It’s bad enough that corporate tax rates in the United States are among the highest in the world, but some companies have it even worse.
Strategy: If possible, avoid being tagged a personal service corporation (PSC). When this designation applies, your company is taxed at a flat federal rate of 35%, the top average tax rate for corporations.
In other words, you don’t benefit from the graduated corporate federal income tax rate structure. This could cost you thousands of tax dollars each year.
Here’s the whole story: Although the rules are somewhat vague, a corporation is generally treated as a PSC if it satisfies both a “function” and “ownership” test.

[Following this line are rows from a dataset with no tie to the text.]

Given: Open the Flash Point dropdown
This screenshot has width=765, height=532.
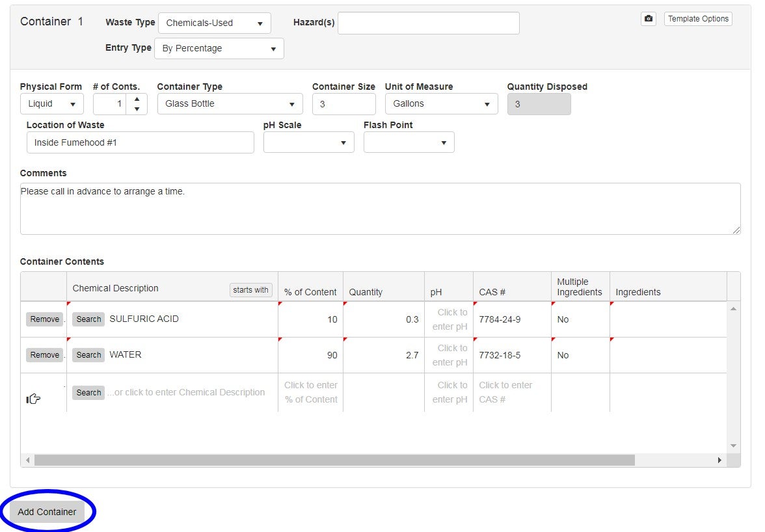Looking at the screenshot, I should (409, 142).
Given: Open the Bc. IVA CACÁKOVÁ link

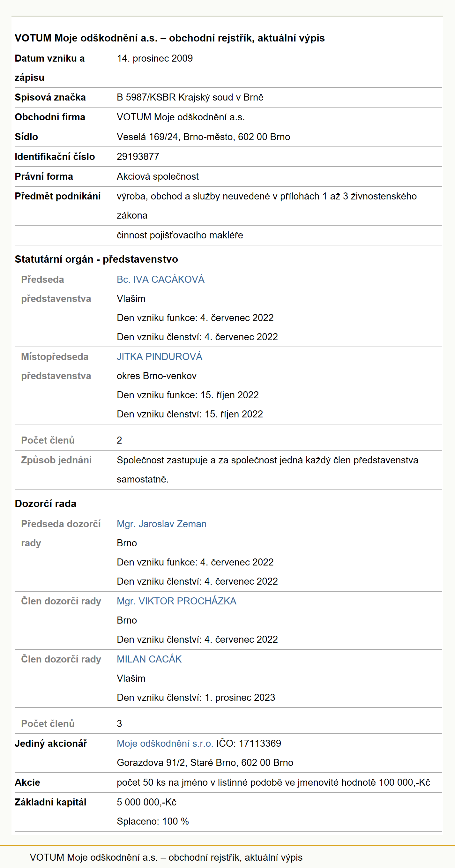Looking at the screenshot, I should click(160, 279).
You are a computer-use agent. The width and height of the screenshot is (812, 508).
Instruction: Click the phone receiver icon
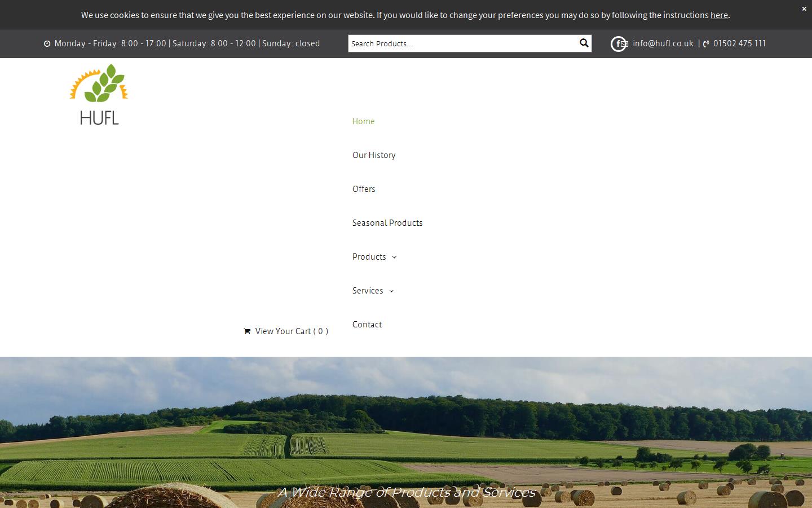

1. Function test: Substantially all of the activities involve the performance of services in a field of law, accounting, health, engineering, architecture, actuarial sciences, performing arts or consulting. For this purpose, “substantially all” means 95% or more of time spent by employees is devoted to these services.
2. Ownership test: Substantially all the stock is held, either directly or indirectly, by employees performing these services or retired employees who provided these services. Owning 95% or more of the stock is considered to be ”substantially all.”
Naturally, business owners usually interpret the rules in their favor. On the other hand, the IRS is likely to challenge companies that are obviously trying to avoid the PSC label.
Tip: When it’s appropriate, some diversification of stock ownership might allow your company to squeeze under the 95% threshold.